Since then, local authorities have scoured the area extensively with helicopter, drones, cadaver dogs, sniffer dogs and professional mountaineers.

Carlos Valpeoz says that since his sister disappeared, Peruvian national police have ignored countless leads, tried to close the case and failed to conduct a proper investigation. The agency did not respond to The News for this story.

“My father and I have investigated Carla’s case relentlessly. In many cases, we have been left on our own, providing the Peruvian National Police with countless leads, ”he said. “There are countless instances where we have found ourselves with more questions than answers.”

It took the family a year for Carla Valpeoz’s case to qualify as a homicide.

“I cannot share specific details with you at this time, but everything we have learned leads us to believe that she was most likely assaulted, murdered and buried,” her brother said.

“What’s unfortunate about the way this case has been handled is that the Peruvian National Police understand this, but they have shown little interest in preventing something like this from happening again. The only reason why his case remains open is because of my father’s work and I did. “

Carla Valpeoz

Carlos Valpeoz said on December 21, 2018, that Carla’s WhatsApp had been compromised and her account had been deleted from her phone. There are four main mobile phone providers in Peru and, “to date, the police have still not attempted to probe its last location.”

While they continue to have weekly conversations with U.S. Citizen Services at the U.S. Embassy in Lima, the agency’s reach is limited, Carlos Valpeoz said, adding that not enough had been done. fact and that the US Department of Justice had not explained to the family why the FBI will not open an international cooperation case.

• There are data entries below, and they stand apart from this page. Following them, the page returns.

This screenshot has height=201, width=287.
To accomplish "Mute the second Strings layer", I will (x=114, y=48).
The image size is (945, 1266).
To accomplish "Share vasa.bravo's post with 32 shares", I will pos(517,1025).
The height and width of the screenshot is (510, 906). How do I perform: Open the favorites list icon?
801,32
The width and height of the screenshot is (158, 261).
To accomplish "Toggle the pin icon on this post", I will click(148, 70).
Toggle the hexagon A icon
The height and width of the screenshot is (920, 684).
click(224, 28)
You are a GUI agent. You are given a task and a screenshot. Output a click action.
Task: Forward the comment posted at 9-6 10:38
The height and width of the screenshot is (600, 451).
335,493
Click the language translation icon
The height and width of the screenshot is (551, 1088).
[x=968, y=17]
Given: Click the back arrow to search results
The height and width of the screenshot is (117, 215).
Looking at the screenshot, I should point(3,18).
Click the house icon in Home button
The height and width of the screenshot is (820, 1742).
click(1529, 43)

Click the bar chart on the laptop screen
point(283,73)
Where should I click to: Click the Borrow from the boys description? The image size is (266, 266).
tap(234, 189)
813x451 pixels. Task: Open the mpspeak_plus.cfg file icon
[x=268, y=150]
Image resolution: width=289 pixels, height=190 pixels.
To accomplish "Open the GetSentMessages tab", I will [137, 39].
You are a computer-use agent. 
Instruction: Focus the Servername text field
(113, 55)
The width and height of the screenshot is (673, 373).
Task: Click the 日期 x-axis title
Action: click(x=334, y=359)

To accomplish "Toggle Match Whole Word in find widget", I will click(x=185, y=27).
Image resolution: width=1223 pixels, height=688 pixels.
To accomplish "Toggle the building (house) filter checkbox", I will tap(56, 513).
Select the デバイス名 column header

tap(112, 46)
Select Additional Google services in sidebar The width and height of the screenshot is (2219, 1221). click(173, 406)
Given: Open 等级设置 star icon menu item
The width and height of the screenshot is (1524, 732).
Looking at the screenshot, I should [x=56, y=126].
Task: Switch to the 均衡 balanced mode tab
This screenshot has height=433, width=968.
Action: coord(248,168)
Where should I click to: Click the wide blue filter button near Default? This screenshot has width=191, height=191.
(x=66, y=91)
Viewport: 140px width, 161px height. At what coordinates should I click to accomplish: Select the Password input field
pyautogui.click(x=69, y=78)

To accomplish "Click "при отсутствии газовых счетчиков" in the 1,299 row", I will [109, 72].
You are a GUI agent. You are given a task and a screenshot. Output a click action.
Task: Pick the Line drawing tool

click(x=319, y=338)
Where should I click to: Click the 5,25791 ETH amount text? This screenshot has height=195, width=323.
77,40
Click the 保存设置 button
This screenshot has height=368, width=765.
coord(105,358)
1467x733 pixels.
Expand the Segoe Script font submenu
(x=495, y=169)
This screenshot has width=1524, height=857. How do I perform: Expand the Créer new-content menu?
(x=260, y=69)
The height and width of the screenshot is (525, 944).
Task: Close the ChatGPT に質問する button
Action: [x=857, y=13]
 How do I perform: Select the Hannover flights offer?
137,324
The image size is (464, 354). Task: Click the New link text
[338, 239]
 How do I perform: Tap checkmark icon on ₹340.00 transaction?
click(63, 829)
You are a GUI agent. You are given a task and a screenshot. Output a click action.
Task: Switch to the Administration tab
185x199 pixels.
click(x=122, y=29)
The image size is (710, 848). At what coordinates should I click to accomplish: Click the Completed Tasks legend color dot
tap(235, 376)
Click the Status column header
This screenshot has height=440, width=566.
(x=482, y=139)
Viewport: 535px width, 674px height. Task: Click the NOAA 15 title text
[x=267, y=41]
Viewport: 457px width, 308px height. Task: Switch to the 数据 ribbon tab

“Carla is an American citizen and a dedicated community leader,” said her brother. “She always put those in need above herself. She fought for her blind community, her Latin American community and stood up for human rights.”

The State Department’s Office of Consular Affairs said in a statement to The News Monday that: “We are aware of the disappearance of a US citizen in Peru. When a U.S. citizen goes missing, we work closely with local authorities as part of their tracing efforts, and we share information with families as we can.

“The well-being and safety of American citizens abroad is one of the State Department’s highest priorities. We stand ready to provide appropriate assistance to U.S. citizens in need and their families.

Carlos Valpeoz said the State Department, through its American Citizen Services program, looked into the case, but the high staff turnover has brought in several new social workers who “don’t have much skill at all. way, ”he said.

The FBI’s Detroit office referred The News’ questions to the Miami office that deals with international affairs. This office did not respond to a request from The News.

They will never stop looking for Carla, said Carlos Valpeoz. Even without finding her, he said their efforts would not be considered a waste.

“All of our hard work and the terrible pain this incident has caused will not be in vain,” he said. “I won’t allow Carla’s case to be forgotten.”